Use the book as a tool before and during your fund-raising efforts. Don't read it from cover to cover and put it away. Instead, keep it handy and refer to it often. And don't feel that you have to read the book from beginning to end. Start with an entry that interests you and proceed as you like through the others.

Good luck in your search for capital.

A Word of Caution:

Do not use this book as your only source of information. It does not answer every question or apply to every situation. Many of the answers in the book reflect personal judgment about what is "standard" or "fair" in the "usual" situation. Those answers may not always apply to your particular situation.

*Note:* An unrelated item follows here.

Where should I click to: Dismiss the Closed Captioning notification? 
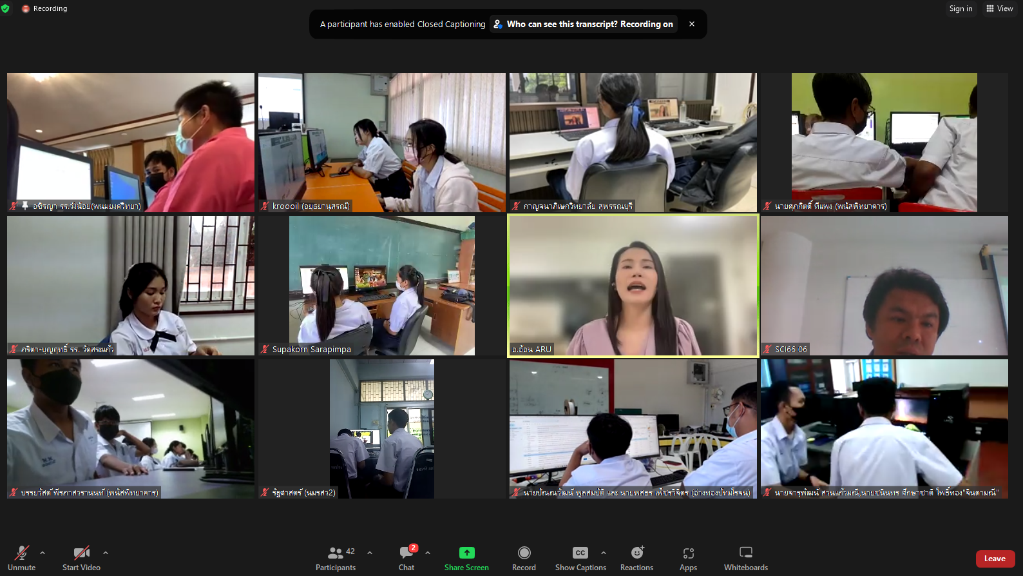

Try to stay current with changes that affect your company, industry, and the capital raising process by reading periodicals and getting good professional advice. Much of what directs the processes of a growth company and the deal structures investors use is related to provisions of the Internal Revenue Code, the securities laws, and methods accountants use to report company operations. These change regularly, as do government programs such as the Small Business Investment Companies (SBIC) program and the Small Business Innovation Research (SBIR) program of the federal government.

Also, remember that the growth and fund-raising processes differ with each company, each idea, and each investor. They are intense activities that can cloud the judgment of even the shrewdest of businessmen. To protect your interests, get independent counsel and learn as much as possible about the processes.

For simplicity, this book uses the pronouns "he," "his," etc., to represent both genders. Use of the masculine is not meant to slight women or imply that a woman is less likely than a man to be an entrepreneur or investor. It is merely the chosen device to speed the reader through the book without undue focus on any one element of the writing.